# Start of Page extract

Typically, next steps for leads at this stage are a call from a sales rep, a demo, or a free consultation — depending on what type of business is attempting to close the lead.

Bounce Rate
Website bounce rate: The percentage of people who land on a page on your website and then leave without clicking on anything else or navigating to any other pages on your site. A high bounce rate generally leads to poor conversion rates because no one is staying on your site long enough to read your content or convert on a landing page (or for any other conversion event).

Email bounce rate: The rate at which an email was unable to be delivered to a recipient’s inbox. A high bounce rate generally means your lists are out-of-date or purchased, or they include many invalid email addresses. In email, not all bounces are bad, so it’s important to distinguish between hard and soft bounces before taking an email address off your list.

Buyer Persona
A semi-fictional representation of your ideal customer based on market research and real data about your existing customers. While it helps marketers like you define their target audience, it can also help sales reps qualify leads.

Buyer’s Journey
The buyer’s journey is the process buyers go through to become aware of, evaluate, and purchase a new product or service. The journey is a three-step process:

  1. Awareness Stage: The buyer realizes they have a problem.
  2. Consideration Stage: The buyer defines their problem and researches options to solve it.
  3. Decision Stage: The buyer chooses a solution.

Call-to-Action
A call-to-action is a text link, button, image, or some type of web link that encourages a website visitor to visit a landing page and become of lead. Some examples of CTAs are “Subscribe Now” or “Download the Whitepaper Today.” These are important for marketers because they’re the “bait” that entices a website visitor to eventually become a lead. So, you can imagine that it’s important to convey a very enticing, valuable offer on a call-to-action to better foster visitor-to-lead conversion.

Churn Rate
A metric that measures how many customers you retain and at what value. To calculate churn rate, take the number of customers you lost during a certain time frame, and divide that by the total number of customers you had at the very beginning of that time frame. (Don’t include any new sales from that time frame.)

For example, if a company had 500 customers at the beginning of October and only 450 customers at the end of October (discounting any customers that were closed in October), their customer churn rate would be: (500-450)/500 = 50/500 = 10%.

Churn rate is a significant metric primarily for recurring revenue companies. Regardless of your monthly revenue, if your average customer does not stick around long enough for you to at least break even on your customer acquisition costs, you’re in trouble.

Clickthrough Rate (CTR)
The percentage of your audience that advances (or clicks through) from one part of your website to the next step of your marketing campaign. As a mathematic equation, it’s the total number of clicks that your page or CTA receives divided by the number of opportunities that people had to click (ex: number of pageviews, emails sent, and so on).

Closed-Loop Marketing
The practice of closed-loop marketing is being able to execute, track and show how marketing efforts have impacted bottom-line business growth. An example would be tracking a website visitor as they become a lead to the very last touch point when they close as a customer.

When done correctly, you’d be able to see just how much of your marketing investment yielded new business growth. One of the biggest business benefits of implementing an inbound marketing strategy and utilizing inbound marketing software is the ability to execute closed-loop marketing.

# End of Page extract
# Start of Collected data

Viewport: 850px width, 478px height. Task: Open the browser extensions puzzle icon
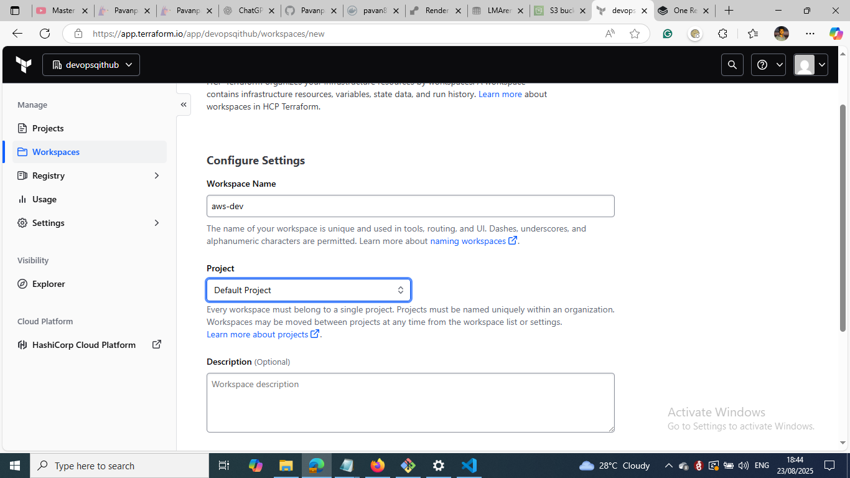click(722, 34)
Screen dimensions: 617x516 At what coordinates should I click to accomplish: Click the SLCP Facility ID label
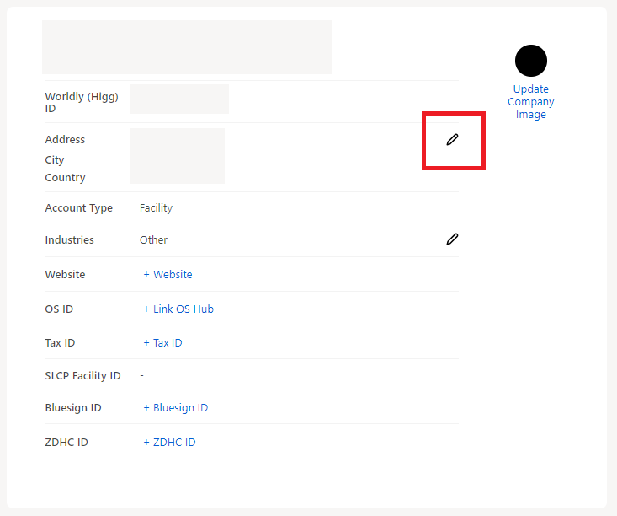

# End of Collected data

- [Challenges]
1) Write out the part of the marketing glossary from "Email bounce rate: The" up to and including "off your list.", word for word.
2) According to the marketing glossary, what does a high email bounce rate generally mean?
3) List every term that appears as a heading in the marketing glossary.
The data has nothing to do with what is asked here.

- [Answers below]
1)
Email bounce rate: The rate at which an email was unable to be delivered to a recipient’s inbox. A high bounce rate generally means your lists are out-of-date or purchased, or they include many invalid email addresses. In email, not all bounces are bad, so it’s important to distinguish between hard and soft bounces before taking an email address off your list.

2) It generally means your lists are out-of-date or purchased, or they include many invalid email addresses.

3)
Bounce Rate
Buyer Persona
Buyer's Journey
Call-to-Action
Churn Rate
Clickthrough Rate (CTR)
Closed-Loop Marketing